Environmental Conservation – Red Tide in the Gulf of Mexico

The Ft. Myers News Press reported on Nov. 8th, that high concentrations of a single celled organism called “Kareina brevis” is present in the Gulf of Mexico off SW Florida beaches  resulting in a Red Tide or dark bloom of water that is several  miles wide.  Kareina brevis is a type of algae which causes many harmful effects including fish die offs and respiratory illnesses in people when it reaches high concentrations such as 1,000 cells per liter in the salt water. Red Tide has been around for a long time and occurs on the east coast of Florida and further north but in low concentrations is not particularly harmful. In some years such as 2013,  it occurs with harmful consequences and over 200 Manatees died. The article “Scientists peg red tide sources” states that scientists have recently discovered that this plant like organism consumes many more types of nutrients and chemicals than once thought.
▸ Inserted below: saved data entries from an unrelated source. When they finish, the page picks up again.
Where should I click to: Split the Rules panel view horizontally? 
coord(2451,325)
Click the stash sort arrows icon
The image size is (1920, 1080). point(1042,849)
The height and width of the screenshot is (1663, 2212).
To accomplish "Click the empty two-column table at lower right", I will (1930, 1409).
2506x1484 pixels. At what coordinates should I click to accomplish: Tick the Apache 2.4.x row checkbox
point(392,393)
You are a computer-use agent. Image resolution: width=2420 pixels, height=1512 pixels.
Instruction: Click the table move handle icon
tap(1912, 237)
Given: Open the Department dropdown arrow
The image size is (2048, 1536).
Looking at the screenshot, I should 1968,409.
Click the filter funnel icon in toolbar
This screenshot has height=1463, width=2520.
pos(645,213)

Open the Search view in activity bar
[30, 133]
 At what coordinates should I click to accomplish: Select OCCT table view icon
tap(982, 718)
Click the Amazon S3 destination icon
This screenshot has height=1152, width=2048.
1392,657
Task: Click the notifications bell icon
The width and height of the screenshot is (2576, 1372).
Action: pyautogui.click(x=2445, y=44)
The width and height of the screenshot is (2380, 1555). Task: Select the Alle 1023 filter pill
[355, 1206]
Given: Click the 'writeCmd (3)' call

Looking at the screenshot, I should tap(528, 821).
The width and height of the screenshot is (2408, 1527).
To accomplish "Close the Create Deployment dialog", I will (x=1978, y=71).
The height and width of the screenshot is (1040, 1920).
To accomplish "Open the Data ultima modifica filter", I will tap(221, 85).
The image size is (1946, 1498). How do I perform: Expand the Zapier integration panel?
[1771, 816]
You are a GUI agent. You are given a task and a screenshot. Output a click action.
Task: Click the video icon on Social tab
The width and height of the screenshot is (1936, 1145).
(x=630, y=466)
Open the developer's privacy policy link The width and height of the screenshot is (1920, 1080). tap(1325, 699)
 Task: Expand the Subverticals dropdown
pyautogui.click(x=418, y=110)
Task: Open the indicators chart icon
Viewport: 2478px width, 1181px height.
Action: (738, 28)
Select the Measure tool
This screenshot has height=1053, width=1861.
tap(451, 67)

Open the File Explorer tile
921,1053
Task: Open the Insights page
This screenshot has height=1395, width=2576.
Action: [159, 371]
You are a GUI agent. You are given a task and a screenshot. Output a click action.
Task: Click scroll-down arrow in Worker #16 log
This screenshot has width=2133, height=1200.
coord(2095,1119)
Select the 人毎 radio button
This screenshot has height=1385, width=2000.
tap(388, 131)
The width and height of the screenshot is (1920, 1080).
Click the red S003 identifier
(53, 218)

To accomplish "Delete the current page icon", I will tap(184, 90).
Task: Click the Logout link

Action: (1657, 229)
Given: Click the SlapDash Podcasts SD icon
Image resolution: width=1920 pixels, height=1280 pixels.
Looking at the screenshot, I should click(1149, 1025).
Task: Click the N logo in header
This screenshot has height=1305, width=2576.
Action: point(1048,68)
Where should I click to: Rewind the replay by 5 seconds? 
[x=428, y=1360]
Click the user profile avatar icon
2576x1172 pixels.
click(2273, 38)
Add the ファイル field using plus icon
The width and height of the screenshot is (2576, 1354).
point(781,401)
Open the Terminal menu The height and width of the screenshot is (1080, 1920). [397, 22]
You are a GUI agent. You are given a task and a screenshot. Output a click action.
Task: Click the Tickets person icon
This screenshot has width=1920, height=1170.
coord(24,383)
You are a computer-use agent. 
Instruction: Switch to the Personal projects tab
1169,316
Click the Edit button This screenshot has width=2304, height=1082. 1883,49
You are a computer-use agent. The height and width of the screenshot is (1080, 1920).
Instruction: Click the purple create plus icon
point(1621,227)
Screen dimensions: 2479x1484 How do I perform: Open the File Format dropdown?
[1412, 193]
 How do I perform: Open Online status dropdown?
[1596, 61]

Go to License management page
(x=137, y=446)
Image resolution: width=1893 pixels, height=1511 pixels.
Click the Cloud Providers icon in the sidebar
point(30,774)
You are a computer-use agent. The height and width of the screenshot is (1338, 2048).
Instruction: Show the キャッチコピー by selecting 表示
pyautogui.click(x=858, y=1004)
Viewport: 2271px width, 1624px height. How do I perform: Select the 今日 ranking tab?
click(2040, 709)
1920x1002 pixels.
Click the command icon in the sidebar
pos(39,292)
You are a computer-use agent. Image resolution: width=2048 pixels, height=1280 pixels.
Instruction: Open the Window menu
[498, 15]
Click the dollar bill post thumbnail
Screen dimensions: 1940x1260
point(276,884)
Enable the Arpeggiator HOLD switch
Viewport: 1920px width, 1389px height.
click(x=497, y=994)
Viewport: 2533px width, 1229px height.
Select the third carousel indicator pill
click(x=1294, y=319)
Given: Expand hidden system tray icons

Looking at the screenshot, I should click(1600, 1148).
We have trying to point the finger at the smoking gun to pin point  how and why this red tide occurs but it is probably a combination of several factors and environmental sources that causes this harmful outbreak.  Many people think the problem is caused by pollutants being flushed into our waterways from fertilizers containing nitrogen, septic tanks located near beaches, and canals, storm water runoff after heavy rains and animals waste from farms. Amendment 1 which just passed in Florida gives the state the ability to clean up our waterways and stop some of the excess nutrients from being sent into the Gulf of Mexico.